Dit vertellen ze ook aan de klerk op het stadhuis. Mogelijk vraagt hij “Jut, de peer, de Juttepeer, willen jullie dat?” en beiden knikken braaf. Vervolgens maakt hij twee aktes op.

Archief Amsterdam, Registers van Naamsaanneming 1811-1812, boek E, folio 54

Voor ons ADJUNCT-MAIRE, als Ambtenaar van den Burgerlijken Stand, in de Gemeente van Amsterdam, Departement der Zuiderzee, Eerste Arrondissement, verscheen Marcus David, wonende in de lange houtstraat nº 22, Canton 1, dewelke verklaard heeft, dat hij aanneemt tot Familienaam de naam van Juttepeer, en tot voornaam Marcus David, dat hij heeft geen Zoon en geen Dochter geen Kleinzoon en geen Kleindochter, Zijnde deze acte door ons alleen getekend, uit hoofde den declarant verklaarde niet te kunnen Schrijven, den Drieentwintigsten Mai 1800 en Twaalf.

En op dezelfde manier die van Arie David, wonende in de korte houtstraat nº 25 (dus niet bij zijn broer).

Beide broers kunnen niet schrijven, dat zouden ze op de sabbat bovendien niet mogen, en ook niet lezen. Ze weten vermoedelijk niet dat de klerk hun geregistreerd heeft als Juttepeer, maar gaan weg in de veronderstelling dat ze nu Jut heten.
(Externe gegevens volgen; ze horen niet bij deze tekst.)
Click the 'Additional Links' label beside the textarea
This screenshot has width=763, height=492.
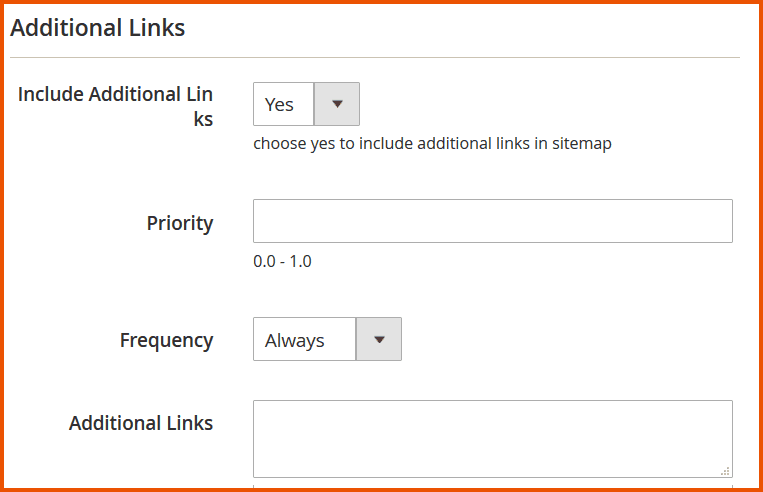pos(141,423)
De achternaam Juttepeer wordt verder nooit gebruikt. Wat met Marcus is gebeurd, is niet duidelijk. Arie daarentegen trouwt op 12 oktober 1825 voor de wet en krijgt nakomelingen. Bij zijn huwelijk wordt niet meer gekeken naar de registers van naamsaanneming, een geboortebewijs is nodig. Omdat de registers van de Hoogduitse joodse gemeente in Amsterdam niet goed zijn bijgehouden of weinig toegankelijk zijn, leggen op 15 juli 1825 zeven bekenden van genoegzamen ouderdom voor het Vredegerecht in Amsterdam een verklaring af: … dat de Persoon van Arie David Jut, Sjouwerman wonende in de korte houtstraat alhier, zoon van wijlen David Wolf Jut (sic!) en van mede wijlen Beletje Crooneberg, in den Jare Zeventie Honderd Een en Tachtig te Amsterdam is geboren, en dus de ouderdom van Vier en Veertig jaren heeft bereikt, … 1Familysearch, BS Amsterdam, huwelijksbijlagen 1825, 4-192v, image 2089

Hij wordt dus vermeld met de naam Jut en deze naam krijgen ook zijn zoon, kleinzonen en hun kinderen. In de periode 1942-1945 worden zijn laatste naamdragende nakomelingen vermoord in Auschwitz, Sobibor en Dachau. Alleen Lode Frank Jut (1940-1981) kon uit handen blijven van de Duitse bezetters. Eind vijftiger jaren is hij geadopteerd en krijgt hij de naam Brakel.